In conclusion, Becker's motion for reargument is granted. Upon reargument, the Court dismisses the section 12(2) claims in both complaints for the reasons stated above. The section 12(2) claim in the Klein complaint is dismissed with prejudice. The Klein plaintiffs had stipulated that the second amended complaint would be their final complaint. Moreover, the section 10(b) claim therein is substantially similar to their section 12(2) claim.
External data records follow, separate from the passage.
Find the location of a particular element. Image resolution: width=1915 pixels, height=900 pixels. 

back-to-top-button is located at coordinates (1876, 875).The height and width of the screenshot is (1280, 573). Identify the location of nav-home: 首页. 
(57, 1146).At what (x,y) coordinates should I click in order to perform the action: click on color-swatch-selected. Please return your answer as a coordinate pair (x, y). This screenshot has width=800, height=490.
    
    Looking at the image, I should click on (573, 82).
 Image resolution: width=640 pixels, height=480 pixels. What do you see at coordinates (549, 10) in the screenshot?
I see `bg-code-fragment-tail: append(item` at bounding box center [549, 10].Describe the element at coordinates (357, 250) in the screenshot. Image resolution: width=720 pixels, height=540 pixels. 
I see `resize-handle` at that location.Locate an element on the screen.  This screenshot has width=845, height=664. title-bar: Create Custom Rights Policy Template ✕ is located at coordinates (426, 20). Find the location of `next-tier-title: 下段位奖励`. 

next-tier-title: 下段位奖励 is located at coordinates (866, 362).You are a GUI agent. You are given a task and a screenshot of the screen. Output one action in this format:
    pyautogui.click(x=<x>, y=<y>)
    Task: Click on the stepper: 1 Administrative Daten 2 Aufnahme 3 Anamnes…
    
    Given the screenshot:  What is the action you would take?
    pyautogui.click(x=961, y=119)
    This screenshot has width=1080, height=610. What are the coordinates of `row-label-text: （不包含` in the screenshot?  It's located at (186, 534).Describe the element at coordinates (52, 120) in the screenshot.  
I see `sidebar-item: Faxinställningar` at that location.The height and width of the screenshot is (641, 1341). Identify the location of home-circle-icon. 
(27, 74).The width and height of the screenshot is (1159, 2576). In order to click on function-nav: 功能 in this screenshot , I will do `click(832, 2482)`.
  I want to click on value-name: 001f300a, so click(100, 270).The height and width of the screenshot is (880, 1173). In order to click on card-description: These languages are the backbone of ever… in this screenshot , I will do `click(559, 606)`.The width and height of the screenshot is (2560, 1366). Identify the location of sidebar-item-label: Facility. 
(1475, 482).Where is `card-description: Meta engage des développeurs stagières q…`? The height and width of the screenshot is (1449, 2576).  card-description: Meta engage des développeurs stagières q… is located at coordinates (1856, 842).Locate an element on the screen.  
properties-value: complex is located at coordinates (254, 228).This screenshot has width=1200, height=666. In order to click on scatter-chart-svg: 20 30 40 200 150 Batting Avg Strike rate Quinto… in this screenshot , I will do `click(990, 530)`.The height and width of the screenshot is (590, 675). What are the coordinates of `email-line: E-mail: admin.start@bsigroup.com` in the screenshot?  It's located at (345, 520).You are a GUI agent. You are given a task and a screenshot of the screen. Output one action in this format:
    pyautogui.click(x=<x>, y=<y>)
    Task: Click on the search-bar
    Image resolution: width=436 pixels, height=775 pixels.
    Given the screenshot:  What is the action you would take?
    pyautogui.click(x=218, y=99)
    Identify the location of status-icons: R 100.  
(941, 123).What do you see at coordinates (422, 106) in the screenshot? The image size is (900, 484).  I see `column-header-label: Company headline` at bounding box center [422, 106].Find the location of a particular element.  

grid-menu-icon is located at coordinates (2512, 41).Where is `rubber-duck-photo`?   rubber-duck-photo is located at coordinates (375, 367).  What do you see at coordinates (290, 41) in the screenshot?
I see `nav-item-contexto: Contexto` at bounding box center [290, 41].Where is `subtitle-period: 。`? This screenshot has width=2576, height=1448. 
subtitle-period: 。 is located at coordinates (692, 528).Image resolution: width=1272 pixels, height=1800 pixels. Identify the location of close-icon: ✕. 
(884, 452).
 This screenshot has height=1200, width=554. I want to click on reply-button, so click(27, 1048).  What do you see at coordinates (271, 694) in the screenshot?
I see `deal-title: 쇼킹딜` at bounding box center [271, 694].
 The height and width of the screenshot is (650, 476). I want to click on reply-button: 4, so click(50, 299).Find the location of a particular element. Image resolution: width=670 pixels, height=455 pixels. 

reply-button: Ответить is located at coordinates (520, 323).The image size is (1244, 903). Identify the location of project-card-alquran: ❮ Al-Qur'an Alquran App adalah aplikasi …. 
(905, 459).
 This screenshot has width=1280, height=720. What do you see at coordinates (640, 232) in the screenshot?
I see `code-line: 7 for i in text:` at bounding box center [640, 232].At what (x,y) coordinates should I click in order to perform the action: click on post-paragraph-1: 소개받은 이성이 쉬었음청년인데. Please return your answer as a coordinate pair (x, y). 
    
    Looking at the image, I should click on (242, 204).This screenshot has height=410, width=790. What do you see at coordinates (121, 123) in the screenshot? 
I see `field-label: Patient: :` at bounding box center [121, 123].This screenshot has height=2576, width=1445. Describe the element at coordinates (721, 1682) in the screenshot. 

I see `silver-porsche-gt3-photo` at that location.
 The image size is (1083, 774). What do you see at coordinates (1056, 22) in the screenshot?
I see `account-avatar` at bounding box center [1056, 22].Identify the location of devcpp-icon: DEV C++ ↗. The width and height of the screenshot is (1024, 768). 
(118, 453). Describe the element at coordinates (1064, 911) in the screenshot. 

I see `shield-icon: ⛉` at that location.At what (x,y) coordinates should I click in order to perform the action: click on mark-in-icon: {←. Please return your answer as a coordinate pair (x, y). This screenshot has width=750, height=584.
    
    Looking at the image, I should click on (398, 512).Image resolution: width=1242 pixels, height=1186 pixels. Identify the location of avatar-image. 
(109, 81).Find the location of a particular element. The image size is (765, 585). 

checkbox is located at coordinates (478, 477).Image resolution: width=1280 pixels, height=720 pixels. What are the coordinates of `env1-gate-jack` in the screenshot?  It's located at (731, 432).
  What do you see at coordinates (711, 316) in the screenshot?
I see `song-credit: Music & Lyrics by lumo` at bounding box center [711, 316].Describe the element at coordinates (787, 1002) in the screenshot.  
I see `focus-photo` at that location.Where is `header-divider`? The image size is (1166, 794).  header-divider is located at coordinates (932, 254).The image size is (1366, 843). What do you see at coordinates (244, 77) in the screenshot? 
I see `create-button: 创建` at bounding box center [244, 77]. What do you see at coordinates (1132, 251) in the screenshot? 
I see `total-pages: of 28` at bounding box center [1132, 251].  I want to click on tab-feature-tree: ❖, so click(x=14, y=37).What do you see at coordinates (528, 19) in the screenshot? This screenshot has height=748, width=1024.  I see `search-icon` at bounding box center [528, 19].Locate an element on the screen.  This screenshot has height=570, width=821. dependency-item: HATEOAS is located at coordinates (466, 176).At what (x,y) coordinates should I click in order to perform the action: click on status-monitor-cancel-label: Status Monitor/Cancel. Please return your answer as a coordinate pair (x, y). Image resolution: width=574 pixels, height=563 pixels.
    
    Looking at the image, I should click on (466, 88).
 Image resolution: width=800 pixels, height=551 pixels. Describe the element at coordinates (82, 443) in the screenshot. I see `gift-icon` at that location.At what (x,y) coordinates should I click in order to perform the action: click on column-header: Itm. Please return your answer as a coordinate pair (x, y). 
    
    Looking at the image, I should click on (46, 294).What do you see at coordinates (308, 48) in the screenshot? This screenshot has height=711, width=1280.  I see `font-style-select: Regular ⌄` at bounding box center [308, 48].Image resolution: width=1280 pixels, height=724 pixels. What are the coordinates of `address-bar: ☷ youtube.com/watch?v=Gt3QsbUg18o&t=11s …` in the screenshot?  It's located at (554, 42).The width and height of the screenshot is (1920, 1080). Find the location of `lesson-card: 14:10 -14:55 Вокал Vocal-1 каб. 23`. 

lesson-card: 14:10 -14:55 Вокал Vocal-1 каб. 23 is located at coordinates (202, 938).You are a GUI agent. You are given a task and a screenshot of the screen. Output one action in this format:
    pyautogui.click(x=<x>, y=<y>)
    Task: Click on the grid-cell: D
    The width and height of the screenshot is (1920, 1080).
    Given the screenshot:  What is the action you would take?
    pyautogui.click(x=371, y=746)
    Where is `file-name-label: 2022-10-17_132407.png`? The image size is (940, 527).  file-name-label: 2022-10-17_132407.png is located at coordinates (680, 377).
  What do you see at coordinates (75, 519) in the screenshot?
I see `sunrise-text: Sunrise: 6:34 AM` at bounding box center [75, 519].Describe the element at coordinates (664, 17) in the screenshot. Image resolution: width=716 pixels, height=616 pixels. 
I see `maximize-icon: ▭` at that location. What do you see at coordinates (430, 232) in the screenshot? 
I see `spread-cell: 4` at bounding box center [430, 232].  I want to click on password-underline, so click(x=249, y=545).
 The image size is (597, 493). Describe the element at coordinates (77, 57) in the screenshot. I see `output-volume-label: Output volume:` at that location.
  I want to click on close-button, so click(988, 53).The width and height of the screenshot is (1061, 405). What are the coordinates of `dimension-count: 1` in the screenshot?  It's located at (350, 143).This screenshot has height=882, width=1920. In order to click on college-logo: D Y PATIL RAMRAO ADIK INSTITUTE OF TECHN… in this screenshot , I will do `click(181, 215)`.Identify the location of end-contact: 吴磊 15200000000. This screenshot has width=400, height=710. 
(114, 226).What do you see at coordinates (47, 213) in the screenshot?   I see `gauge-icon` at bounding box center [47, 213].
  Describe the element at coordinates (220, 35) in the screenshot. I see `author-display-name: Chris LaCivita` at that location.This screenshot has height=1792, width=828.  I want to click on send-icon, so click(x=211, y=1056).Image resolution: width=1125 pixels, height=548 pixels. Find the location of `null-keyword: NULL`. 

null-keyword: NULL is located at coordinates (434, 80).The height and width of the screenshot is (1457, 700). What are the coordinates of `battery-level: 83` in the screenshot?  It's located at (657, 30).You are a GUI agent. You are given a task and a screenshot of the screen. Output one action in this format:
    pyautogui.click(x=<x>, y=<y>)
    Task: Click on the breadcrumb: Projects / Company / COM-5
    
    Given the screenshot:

The dismissal of the section 12(2) claim in the Davella complaint is with leave to replead. (There is no section 10(b) claim in this complaint.) The Davella plaintiff has twenty (20) days from the date of this decision to amend the complaint. Becker's motion for certification is denied.
The Court notes that the section 11 claims of the plaintiffs still remain and that ultimately the plaintiffs would have had to make a choice between their section 11 and section 12 claims. See In re Itel Securities Litigation, 89 F.R.D. 104, 115 (N.D.Cal. 1981); In re the Gap Stores Securities Litigation, 79 F.R.D. 283, 307 (N.D.Cal. 1978); III L. Loss, Securities Regulation 1700 n. 46 (2d ed. 1960).
As is usually done by a purchaser of securities allegedly defrauded by the selling prospectus, the plaintiffs alleged both section 11 and section 12(2) claims. Ultimately, however, a choice between the two must be made because the remedies of section 11 and section 12 are not cumulative. Id. "The purchaser of a registered security, whether from the issuer directly or from an underwriter or dealer, presumably cannot rescind the transaction under § 12(2) and at the same time retain his status as a security holder in order to sue for damages under § 11." III L. Loss, supra, at 1700 n. 46.